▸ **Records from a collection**
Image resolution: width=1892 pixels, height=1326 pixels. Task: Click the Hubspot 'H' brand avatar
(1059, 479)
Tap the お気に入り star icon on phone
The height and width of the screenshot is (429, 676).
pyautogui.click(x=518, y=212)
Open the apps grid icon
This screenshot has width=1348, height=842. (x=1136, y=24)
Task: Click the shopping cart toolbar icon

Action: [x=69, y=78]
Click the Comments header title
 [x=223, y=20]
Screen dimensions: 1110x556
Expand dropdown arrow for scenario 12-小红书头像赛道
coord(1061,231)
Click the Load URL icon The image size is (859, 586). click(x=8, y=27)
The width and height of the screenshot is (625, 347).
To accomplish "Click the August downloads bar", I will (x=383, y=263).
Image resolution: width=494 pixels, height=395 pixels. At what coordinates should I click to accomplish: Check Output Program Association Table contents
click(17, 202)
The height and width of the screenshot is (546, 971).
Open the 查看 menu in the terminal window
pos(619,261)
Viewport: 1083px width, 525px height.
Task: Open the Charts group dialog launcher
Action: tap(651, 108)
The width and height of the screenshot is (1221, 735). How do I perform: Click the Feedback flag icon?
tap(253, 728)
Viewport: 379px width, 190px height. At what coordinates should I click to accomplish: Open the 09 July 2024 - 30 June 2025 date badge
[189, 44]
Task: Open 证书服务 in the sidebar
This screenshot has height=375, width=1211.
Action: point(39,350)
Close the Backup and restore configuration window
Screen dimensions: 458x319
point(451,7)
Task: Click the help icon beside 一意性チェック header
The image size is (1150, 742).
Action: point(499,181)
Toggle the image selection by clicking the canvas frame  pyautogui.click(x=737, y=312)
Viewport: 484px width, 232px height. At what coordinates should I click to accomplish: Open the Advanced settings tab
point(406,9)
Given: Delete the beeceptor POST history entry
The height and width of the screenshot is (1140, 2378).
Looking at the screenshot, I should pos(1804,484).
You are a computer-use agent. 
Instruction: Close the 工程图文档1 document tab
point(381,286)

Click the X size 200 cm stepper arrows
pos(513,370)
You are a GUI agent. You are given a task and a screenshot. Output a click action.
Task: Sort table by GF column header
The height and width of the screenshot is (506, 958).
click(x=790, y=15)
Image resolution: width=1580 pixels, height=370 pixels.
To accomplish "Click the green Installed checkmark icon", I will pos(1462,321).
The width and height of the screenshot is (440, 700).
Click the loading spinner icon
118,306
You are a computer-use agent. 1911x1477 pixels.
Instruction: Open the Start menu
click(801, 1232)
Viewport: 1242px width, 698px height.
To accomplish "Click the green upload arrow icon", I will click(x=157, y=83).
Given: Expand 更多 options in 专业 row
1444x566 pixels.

▸ **What you are asked to do**
Count the lines in the records above that contain the string "screenshot". Give only the number.

▸ **Task result**
11